A la fin de la séquence pour l'ORF 3, il n'y a pas d'étoile indiquant un codon stop.

Donc pour renseigner la fin de l'ORF il faut bien noter 1226 comme obtenu et non enlevé les 3 aa.

 

Pouvez-vous me confirmer?

Merci, 

 

Marine

Meglecz21CTES
9 Mar 2022 11:41
Maître de jeu

Bonjour Marine,

 

Oui c'est bien ça :)

soleneA
23 Mar 2022 8:33
Contribution non évaluée

Comment est-ce possible qu'il y ai des ORF sans codon stop dans leur sequence, est-ce que cela signifie que la sequence n'est pas assez longue ? Si c'est le cas, pourquoi ORFinder le caracterise comme un ORF (vu qu'il n'y a pas de codon stop)? 

 

Je me suis peut-etre perdue dans mon raisonnement, quelqu'un aurait des elements pour eclaircir ce point ?

 

 

Meglecz21CTES
23 Mar 2022 15:40
Maître de jeu

Bonjour Solène,


Je remets ici la figure 2 de cours sur l’ORF.
Les séquences d’ADN que vous avez sont des morceaux aléatoires des génomes.
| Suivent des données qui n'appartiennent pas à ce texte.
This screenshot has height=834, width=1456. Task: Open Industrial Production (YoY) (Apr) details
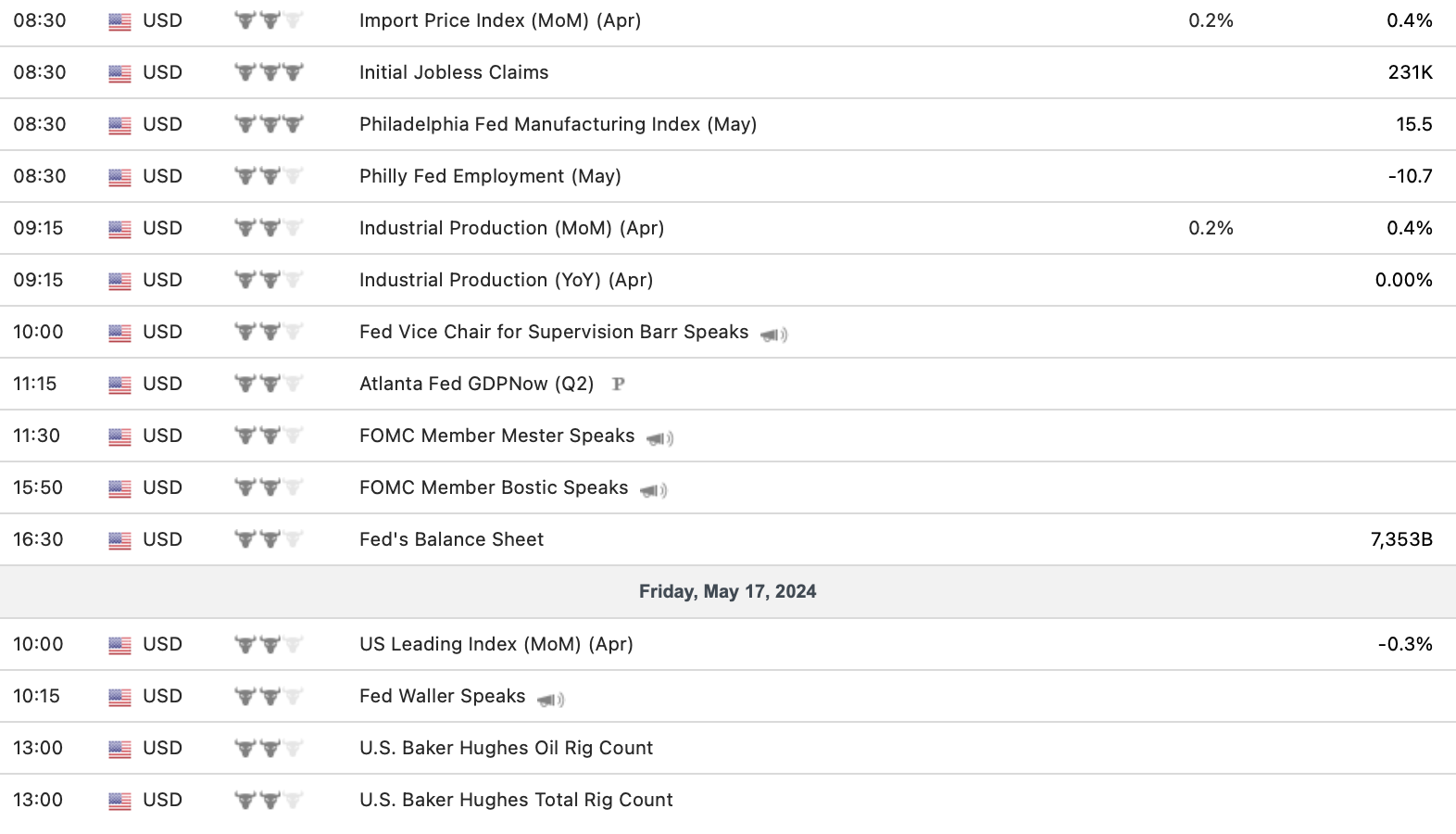pos(506,280)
Ces séquences peuvent contenir la totalité d’un ou 2 (peut être plus) de gènes (Situation B sur l’image), mais il est aussi possible qu’elles couvrent que le début (D) , la fin (C) ou le milieu (E) d’un gène.
Si la fin de gène n’est pas couverte par la séquence, on ne va pas voir le codon STOP.

 

Bon travail,
Emese Meglecz

 

 

soleneA
26 Mar 2022 9:47
Contribution non évaluée

Merci beaucoup pour votre reponse. 

Mais du coup est-ce un bon ORF pour l'etude ?

 

 

Meglecz21CTES
26 Mar 2022 18:04
Maître de jeu

 

L’ORF n’est pas complet, car comme vous avez dit la séquence n’est pas assez longue pour couvrir la totalité de l’ORF. Néanmoins, on a 321 acides aminés, ce qui donne suffisamment d’information sur sa fonction et pour créer un arbre phylogénétique. Donc pas de problème pour le travail, même si l’ORF n’est pas complet.
Pensez à estimer le nombre d'aa manquants sur la base de l'alignement multiple.